New Zealand: Overseas tourists in New Zealand, hiring vehicles increasingly expect to find a satellite navigation system, not a map, in the vehicle. And that’s not good news for the Geraldine community which has found itself the victim of the new technology with many tourists opting to take the shortest route supplied by their GPS system, bypassing Geraldine.
Checks with satellite navigation units showed if the user asked for the most direct route from Christchurch to Queenstown, it took them down the country roads rather than going into Geraldine.
Kea Campers might not be the largest motor hire company in New Zealand, but being at the premium end of the market their clientele are increasingly expecting vehicles to come complete with GPS systems. “It is becoming more the norm. The units are getting cheaper and they expect them rather than being handed a map,” said Grant Brady, chief executive officer of the company.
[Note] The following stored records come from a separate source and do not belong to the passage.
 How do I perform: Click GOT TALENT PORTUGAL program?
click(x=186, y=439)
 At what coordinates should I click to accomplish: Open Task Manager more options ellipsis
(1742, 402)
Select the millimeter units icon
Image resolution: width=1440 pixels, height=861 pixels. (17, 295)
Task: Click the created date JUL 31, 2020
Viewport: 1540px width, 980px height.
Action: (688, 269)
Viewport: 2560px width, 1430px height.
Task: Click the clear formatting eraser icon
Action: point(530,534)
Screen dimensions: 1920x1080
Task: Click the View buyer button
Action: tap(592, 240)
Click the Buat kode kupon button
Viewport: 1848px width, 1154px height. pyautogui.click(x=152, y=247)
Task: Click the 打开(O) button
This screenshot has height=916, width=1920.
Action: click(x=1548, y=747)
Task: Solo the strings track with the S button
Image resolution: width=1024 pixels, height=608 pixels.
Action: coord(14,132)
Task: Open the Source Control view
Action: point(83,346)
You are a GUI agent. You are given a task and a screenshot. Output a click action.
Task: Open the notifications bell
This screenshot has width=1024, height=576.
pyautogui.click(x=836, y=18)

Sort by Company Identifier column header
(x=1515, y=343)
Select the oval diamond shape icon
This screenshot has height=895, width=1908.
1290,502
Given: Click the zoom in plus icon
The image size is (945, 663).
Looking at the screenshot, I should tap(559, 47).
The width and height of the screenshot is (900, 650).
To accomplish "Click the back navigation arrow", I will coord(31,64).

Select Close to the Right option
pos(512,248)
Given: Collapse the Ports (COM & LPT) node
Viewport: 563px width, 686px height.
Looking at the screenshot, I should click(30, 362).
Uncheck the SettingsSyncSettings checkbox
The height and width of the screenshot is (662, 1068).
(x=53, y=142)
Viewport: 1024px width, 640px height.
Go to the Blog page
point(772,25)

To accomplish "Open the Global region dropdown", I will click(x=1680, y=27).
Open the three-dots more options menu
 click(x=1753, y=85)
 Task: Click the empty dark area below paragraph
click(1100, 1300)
However, the company attempted to dissuade hirers from venturing on to gravel roads. Brady said the hirers were free independent travellers and as such, often ventured off the main highways. His advice to the Geraldine community was to approach the companies supplying the mapping systems to the GPS manufacturers, asking they remove the Orari to State Highway 79 shortcut.
Over the summer season 80 per cent of Kea customers hired vehicles that either included GPS systems or they opted to hire the units for their stay. The Geraldine situation came to light earlier this year when residents started wondering why large numbers of campervans were travelling between Orari and State Headway 79, the Geraldine-Fairlie highway, via Coach and Tiplady roads.